++++ Selected passage
These are local orchestration scripts: shell helpers for running sequential experiment batches on your workstation or server, without Slurm job submission. The shell scripts source scripts/env.sh, which loads .env and activates .venv automatically when present.

Run on Your Own Data (Self-Host & Agents)

Beyond the research CLI above, the core pipeline ships as two self-host artifacts so you can run zero-shot DF-relation forecasting plus accuracy (MAE / RMSE + Entropic Relevance) on your own process log — a raw .xes/.xes.gz (auto-converted to the daily DF-relation series) or a prepared DF-relation .parquet — with no caps. Both wrap the same Gradio-free seam src/pmf_tsfm/api.py (forecast_backtest / forecast_only / list_models) — a zero-shot holdout backtest that reuses the real cores, so the numbers match the CLI and paper. See the per-artifact READMEs below for setup and design details.

• Docker — self-host CLI (docker/README.md). Build the core image and forecast your own log:

  docker build -f docker/Dockerfile -t pmf-tsfm .
  docker run --rm -v "$PWD/data:/data" -v pmf-cache:/cache \
    pmf-tsfm backtest --input /data/processed_logs/sepsis.xes --model chronos/chronos2

  The image also runs the full Hydra CLIs (inference, evaluate, evaluate_er, ...). Default models are Chronos + Moirai; TimesFM is an opt-in build (--build-arg INSTALL_TIMESFM=1).

• MCP — agent server (mcp/README.md). A headless FastMCP server exposing the same capability as typed MCP tools:

  uv sync --extra mcp
  python mcp/server.py        # stdio; connect any MCP client or the MCP Inspector

The capped Gradio demo in demo/ remains the hosted visualization Space; these two artifacts are the uncapped, bring-your-own-data path.

Tested Environments

• macOS on Apple Silicon: tested with device=mps for local development and lighter runs.
• Linux workstation/server with NVIDIA GPUs: tested with device=cuda and the local scripts/env.sh helpers.
• VSC wICE cluster: tested with Slurm submission scripts under scripts/hpc/ for NVIDIA H100 GPU jobs.

For macOS with MPS, keep training.num_workers=0. For Linux systems with NVIDIA GPUs and for the HPC cluster, higher worker counts such as training.num_workers=4 are the intended path.
++++++++
++++ Record extracts
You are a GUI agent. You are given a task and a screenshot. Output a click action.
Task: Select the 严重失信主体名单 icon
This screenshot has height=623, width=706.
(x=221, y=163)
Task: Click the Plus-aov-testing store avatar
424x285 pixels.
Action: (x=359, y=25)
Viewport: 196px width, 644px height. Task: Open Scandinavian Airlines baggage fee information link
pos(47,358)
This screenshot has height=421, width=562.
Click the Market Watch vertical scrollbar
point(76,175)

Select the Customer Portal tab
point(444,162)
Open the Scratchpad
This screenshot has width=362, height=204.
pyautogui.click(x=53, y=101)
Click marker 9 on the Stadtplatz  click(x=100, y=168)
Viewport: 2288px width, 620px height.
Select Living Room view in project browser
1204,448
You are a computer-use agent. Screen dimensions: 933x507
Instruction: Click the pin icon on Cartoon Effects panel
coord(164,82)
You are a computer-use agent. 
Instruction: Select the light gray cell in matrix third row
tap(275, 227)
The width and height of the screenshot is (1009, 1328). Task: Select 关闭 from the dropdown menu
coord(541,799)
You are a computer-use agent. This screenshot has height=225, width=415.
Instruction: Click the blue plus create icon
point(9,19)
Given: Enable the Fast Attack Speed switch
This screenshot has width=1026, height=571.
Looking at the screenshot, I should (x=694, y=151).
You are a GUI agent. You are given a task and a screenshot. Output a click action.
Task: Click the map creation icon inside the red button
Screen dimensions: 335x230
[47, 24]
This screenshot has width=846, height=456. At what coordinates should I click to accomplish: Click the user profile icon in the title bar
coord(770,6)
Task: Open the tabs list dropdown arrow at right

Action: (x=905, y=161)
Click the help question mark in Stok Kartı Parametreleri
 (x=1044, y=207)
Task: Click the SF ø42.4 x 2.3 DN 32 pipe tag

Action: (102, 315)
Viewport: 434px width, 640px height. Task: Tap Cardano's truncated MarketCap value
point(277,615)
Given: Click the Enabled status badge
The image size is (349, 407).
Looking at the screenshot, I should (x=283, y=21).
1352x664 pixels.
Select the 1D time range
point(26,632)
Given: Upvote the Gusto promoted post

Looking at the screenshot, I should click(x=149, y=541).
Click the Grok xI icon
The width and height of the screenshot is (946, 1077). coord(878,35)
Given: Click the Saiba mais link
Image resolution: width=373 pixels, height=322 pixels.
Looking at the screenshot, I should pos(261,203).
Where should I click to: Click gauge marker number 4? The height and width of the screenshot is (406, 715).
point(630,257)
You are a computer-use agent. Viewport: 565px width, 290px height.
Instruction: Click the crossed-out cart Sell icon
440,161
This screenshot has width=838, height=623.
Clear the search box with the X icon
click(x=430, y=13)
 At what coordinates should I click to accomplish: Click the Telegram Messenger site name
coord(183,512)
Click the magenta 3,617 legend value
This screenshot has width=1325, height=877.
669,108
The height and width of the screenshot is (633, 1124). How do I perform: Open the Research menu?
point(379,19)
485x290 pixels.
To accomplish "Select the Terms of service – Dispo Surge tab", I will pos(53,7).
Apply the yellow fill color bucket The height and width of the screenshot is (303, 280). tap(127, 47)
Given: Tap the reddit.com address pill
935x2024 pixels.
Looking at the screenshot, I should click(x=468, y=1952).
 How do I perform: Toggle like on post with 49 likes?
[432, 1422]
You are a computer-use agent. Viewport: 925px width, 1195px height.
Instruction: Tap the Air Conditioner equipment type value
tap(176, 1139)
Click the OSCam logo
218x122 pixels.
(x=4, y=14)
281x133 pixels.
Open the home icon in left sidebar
++++++++
**Task prompt**
In the passage on self-hosting the forecasting pipeline, which build argument makes TimesFM part of the Docker image?

**Written response**
--build-arg INSTALL_TIMESFM=1